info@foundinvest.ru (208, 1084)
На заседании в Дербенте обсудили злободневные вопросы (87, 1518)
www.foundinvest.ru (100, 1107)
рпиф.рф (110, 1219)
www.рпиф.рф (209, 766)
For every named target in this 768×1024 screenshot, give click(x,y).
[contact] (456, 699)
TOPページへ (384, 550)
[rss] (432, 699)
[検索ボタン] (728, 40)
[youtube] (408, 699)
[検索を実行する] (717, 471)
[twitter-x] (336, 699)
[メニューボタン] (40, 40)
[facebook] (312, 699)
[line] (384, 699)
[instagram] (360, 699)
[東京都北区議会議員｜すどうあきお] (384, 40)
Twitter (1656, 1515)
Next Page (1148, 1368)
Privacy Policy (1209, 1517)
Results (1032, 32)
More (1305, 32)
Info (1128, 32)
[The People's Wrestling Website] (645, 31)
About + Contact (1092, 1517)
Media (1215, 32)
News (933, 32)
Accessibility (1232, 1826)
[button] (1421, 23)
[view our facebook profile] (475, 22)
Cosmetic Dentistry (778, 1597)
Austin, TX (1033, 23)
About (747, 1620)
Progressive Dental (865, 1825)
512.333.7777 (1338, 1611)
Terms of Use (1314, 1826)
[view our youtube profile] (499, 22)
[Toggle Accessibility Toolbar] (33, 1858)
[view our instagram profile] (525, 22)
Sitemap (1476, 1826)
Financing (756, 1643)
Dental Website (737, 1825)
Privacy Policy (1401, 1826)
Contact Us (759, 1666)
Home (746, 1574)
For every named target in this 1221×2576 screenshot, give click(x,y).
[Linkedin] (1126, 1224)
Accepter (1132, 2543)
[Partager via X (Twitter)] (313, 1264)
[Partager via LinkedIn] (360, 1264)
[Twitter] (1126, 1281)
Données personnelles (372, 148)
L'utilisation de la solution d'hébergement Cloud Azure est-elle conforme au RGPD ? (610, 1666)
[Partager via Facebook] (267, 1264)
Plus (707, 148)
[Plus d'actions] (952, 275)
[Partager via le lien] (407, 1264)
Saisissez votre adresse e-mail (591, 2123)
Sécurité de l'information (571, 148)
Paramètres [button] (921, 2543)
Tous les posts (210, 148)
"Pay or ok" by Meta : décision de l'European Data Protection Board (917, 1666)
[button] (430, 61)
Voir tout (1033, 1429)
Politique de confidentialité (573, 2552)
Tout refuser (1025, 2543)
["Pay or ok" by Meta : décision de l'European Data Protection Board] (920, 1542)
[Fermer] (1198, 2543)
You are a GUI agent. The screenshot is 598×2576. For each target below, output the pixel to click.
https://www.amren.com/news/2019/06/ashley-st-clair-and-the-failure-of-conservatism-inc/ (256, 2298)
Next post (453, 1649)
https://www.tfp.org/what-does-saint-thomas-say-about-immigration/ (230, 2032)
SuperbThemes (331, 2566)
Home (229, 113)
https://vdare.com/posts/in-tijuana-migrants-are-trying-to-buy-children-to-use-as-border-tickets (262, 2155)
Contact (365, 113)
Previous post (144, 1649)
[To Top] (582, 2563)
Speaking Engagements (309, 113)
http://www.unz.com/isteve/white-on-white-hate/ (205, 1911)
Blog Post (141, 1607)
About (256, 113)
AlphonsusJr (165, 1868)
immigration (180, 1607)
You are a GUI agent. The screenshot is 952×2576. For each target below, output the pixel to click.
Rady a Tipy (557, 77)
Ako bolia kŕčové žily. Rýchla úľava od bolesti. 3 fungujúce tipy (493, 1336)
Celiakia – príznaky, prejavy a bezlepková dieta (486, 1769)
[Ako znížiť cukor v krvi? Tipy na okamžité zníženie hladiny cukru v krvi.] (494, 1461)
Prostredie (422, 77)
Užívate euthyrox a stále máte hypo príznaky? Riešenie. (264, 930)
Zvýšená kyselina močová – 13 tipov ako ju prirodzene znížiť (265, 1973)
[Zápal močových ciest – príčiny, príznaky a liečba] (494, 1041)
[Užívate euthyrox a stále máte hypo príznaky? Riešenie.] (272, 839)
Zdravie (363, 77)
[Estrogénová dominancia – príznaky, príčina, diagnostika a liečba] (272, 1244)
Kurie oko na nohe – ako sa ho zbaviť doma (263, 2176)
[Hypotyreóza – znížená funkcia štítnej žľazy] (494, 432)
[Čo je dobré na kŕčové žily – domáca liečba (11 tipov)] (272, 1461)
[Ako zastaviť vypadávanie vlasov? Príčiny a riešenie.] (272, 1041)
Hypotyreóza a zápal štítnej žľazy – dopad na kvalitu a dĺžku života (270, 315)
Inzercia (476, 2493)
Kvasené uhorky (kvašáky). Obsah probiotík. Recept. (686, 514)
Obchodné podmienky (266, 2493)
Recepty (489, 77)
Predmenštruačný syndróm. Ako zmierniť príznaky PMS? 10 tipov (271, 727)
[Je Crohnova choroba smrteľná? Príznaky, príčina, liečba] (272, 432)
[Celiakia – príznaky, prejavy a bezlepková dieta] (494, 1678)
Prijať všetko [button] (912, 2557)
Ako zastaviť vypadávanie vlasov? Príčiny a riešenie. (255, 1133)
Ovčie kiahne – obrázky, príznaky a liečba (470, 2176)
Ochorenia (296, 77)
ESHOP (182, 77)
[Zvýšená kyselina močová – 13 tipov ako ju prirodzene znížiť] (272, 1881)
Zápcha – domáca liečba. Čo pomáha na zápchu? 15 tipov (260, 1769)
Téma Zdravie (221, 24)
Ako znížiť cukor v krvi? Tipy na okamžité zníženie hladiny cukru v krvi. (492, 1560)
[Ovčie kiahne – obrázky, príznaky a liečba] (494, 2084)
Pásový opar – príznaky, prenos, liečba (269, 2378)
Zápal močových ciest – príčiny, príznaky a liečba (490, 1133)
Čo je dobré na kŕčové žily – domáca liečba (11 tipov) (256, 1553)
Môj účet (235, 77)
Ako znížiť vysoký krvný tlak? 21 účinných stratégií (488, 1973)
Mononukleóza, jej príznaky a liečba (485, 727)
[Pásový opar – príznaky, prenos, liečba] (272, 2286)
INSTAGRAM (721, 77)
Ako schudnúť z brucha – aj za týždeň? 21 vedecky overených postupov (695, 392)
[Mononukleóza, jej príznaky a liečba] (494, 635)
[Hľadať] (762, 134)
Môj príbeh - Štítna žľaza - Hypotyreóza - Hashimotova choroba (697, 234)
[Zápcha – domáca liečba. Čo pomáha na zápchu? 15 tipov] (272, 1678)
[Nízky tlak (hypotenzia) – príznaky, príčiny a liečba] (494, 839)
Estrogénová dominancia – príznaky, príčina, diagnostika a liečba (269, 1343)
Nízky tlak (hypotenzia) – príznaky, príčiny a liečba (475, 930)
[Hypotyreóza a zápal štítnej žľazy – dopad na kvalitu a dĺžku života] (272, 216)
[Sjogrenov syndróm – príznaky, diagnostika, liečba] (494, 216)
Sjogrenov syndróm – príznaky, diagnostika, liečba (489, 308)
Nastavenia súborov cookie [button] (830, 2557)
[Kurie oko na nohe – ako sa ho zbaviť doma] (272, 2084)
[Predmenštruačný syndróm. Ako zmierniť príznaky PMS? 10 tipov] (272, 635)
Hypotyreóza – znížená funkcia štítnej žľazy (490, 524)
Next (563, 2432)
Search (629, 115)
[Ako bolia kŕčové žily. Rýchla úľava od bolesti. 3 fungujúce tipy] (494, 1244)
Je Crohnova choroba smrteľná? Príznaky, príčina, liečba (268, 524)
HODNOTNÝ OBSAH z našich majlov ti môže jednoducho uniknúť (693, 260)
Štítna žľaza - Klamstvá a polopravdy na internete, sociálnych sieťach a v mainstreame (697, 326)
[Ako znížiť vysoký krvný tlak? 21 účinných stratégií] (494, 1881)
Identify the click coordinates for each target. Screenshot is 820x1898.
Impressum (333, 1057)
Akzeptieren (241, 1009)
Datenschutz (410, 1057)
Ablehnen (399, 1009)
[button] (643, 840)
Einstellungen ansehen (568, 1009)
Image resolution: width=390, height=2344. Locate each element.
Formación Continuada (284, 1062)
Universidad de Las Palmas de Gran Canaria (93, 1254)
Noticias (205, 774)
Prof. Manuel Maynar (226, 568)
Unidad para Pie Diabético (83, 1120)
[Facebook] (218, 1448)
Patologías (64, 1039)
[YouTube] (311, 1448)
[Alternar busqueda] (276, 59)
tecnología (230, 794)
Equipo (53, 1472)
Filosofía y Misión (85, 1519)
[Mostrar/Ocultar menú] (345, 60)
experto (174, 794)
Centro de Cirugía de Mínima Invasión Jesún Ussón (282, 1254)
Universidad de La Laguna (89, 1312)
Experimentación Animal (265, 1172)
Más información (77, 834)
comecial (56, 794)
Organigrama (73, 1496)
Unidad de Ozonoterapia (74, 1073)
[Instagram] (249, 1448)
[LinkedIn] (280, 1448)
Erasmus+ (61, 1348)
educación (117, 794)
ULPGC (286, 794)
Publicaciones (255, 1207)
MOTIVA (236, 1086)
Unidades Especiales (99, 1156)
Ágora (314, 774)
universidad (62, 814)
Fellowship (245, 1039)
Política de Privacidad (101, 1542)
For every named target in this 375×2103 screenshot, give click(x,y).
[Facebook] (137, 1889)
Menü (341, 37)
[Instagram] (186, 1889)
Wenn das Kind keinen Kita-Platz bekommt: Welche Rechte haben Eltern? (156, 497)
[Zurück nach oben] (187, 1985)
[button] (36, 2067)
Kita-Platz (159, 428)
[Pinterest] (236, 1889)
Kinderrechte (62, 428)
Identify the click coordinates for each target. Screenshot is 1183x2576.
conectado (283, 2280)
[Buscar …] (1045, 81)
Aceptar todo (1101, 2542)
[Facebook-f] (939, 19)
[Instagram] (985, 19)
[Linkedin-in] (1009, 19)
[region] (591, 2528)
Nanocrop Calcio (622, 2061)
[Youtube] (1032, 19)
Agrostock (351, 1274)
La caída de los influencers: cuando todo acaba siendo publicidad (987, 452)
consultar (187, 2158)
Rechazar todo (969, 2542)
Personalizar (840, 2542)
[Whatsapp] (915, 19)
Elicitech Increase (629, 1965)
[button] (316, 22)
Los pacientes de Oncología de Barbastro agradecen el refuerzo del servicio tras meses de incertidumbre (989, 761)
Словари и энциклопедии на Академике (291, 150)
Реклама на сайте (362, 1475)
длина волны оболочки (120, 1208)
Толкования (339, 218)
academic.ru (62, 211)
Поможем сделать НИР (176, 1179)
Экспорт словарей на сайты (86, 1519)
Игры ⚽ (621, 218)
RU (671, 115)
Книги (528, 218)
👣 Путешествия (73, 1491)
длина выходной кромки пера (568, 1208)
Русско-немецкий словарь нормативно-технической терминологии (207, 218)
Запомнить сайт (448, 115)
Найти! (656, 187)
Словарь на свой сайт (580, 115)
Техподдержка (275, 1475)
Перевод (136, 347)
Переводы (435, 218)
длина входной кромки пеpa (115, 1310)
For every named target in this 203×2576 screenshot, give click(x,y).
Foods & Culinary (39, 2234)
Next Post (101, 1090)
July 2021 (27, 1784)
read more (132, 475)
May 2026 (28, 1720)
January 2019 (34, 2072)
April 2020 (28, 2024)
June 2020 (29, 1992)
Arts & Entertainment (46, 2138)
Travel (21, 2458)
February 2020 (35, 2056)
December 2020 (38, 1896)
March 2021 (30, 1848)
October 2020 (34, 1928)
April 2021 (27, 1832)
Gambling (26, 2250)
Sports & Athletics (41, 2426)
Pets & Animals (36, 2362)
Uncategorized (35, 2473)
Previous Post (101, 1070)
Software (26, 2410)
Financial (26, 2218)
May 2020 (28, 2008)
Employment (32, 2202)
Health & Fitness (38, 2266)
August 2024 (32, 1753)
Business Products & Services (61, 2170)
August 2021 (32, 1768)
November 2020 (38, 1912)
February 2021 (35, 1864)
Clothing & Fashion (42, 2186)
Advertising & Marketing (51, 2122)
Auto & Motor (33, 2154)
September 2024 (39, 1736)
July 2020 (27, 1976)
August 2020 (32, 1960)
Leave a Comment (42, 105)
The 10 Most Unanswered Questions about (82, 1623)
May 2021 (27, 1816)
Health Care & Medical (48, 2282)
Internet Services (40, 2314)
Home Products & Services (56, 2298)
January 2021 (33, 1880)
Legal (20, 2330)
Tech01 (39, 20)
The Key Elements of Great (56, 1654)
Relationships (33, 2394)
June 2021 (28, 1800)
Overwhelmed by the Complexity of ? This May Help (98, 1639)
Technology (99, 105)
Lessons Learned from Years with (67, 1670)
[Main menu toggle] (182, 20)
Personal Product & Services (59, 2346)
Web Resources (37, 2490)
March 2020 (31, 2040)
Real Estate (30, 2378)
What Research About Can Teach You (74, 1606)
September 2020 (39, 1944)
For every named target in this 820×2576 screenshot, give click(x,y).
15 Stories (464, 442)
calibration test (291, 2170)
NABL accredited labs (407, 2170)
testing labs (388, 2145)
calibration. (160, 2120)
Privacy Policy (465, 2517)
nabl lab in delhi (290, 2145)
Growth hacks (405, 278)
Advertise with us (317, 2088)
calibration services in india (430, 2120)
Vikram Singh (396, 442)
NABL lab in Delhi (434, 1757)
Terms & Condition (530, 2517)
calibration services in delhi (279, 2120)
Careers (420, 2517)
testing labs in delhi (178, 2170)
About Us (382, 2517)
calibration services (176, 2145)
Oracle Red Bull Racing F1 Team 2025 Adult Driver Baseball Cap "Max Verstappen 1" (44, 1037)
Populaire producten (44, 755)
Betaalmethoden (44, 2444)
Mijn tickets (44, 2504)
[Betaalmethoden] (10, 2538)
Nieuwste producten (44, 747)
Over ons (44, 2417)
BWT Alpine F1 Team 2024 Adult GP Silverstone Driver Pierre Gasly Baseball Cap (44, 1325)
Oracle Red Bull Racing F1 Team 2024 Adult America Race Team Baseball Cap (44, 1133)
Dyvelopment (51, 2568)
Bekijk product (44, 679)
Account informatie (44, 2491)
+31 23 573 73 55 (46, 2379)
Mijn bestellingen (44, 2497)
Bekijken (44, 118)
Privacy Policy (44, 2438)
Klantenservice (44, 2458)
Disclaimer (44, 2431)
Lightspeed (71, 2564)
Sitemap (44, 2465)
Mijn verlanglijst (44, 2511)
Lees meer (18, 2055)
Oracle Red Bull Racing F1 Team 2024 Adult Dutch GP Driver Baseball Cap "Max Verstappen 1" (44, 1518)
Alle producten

——————

• **PROBLEM STATEMENT**
The answer must hold exactly the lines of the entries above, from the first line through the line that contains "[line] (384, 699)", and no others.

• **WRITTEN RESPONSE**
info@foundinvest.ru (208, 1084)
На заседании в Дербенте обсудили злободневные вопросы (87, 1518)
www.foundinvest.ru (100, 1107)
рпиф.рф (110, 1219)
www.рпиф.рф (209, 766)
For every named target in this 768×1024 screenshot, give click(x,y).
[contact] (456, 699)
TOPページへ (384, 550)
[rss] (432, 699)
[検索ボタン] (728, 40)
[youtube] (408, 699)
[検索を実行する] (717, 471)
[twitter-x] (336, 699)
[メニューボタン] (40, 40)
[facebook] (312, 699)
[line] (384, 699)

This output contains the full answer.